The problem>
Turn the lines beginning with the one that contains "Close the 統計 panel with the X button" and running through the one that contains "This screenshot has height=852, width=1400." into a numbered list, leaving out blank lines. Include both of those lines and nothing outside that range.

Data>
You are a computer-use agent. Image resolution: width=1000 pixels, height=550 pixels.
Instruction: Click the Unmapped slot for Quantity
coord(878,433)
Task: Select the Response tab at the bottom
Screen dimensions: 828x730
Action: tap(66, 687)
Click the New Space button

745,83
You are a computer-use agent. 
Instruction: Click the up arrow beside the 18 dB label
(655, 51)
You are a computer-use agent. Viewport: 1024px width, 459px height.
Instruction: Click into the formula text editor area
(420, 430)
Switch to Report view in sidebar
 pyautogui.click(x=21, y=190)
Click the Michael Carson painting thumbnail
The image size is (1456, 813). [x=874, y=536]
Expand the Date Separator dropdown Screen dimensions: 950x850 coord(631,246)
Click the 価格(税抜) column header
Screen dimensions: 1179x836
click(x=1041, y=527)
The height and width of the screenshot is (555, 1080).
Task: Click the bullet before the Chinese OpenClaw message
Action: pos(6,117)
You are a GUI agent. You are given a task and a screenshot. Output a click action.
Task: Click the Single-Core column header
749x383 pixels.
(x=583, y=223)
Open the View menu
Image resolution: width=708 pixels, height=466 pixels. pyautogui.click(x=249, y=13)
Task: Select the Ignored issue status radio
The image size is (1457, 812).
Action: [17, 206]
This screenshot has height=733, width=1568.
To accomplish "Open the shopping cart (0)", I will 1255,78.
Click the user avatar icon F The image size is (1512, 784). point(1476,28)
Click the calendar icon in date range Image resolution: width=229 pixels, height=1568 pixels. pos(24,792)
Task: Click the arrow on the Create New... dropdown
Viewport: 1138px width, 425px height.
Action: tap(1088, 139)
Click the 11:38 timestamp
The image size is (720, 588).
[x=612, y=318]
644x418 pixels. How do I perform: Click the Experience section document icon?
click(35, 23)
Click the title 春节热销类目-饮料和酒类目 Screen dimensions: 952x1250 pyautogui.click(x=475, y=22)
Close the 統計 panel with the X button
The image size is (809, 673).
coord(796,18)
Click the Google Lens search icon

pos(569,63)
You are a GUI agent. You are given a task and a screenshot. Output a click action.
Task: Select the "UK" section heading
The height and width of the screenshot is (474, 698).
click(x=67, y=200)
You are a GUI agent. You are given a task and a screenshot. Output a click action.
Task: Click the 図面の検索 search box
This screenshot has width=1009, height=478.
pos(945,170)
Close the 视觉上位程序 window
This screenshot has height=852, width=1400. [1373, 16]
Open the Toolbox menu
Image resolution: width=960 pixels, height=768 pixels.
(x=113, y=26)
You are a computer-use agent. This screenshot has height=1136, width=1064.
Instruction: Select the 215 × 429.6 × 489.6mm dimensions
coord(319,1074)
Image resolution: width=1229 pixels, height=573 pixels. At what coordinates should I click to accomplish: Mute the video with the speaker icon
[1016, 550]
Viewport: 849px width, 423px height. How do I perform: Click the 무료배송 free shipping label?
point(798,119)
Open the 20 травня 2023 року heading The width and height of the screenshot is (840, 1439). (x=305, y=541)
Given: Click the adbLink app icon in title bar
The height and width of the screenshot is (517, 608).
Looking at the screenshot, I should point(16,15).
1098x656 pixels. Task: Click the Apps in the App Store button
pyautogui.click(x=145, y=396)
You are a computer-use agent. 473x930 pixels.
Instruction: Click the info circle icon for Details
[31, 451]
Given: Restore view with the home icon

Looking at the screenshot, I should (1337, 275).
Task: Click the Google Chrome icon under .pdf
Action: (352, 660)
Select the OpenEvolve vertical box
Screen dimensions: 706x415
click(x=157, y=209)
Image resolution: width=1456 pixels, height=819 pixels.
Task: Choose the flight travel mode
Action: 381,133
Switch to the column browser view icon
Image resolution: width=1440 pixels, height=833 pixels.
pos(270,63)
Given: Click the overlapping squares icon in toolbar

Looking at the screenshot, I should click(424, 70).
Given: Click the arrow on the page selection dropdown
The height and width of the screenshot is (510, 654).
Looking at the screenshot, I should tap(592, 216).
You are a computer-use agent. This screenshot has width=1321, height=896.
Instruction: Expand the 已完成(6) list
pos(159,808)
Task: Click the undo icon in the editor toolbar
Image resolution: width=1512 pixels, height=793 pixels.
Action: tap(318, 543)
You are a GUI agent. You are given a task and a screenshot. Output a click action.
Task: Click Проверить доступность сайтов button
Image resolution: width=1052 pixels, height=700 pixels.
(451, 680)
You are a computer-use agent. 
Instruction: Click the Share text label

Response to this exercise>
1. Close the 統計 panel with the X button
2. The image size is (809, 673).
3. coord(796,18)
4. Click the Google Lens search icon
5. pos(569,63)
6. You are a GUI agent. You are given a task and a screenshot. Output a click action.
7. Task: Select the "UK" section heading
8. The height and width of the screenshot is (474, 698).
9. click(x=67, y=200)
10. You are a GUI agent. You are given a task and a screenshot. Output a click action.
11. Task: Click the 図面の検索 search box
12. This screenshot has width=1009, height=478.
13. pos(945,170)
14. Close the 视觉上位程序 window
15. This screenshot has height=852, width=1400. [1373, 16]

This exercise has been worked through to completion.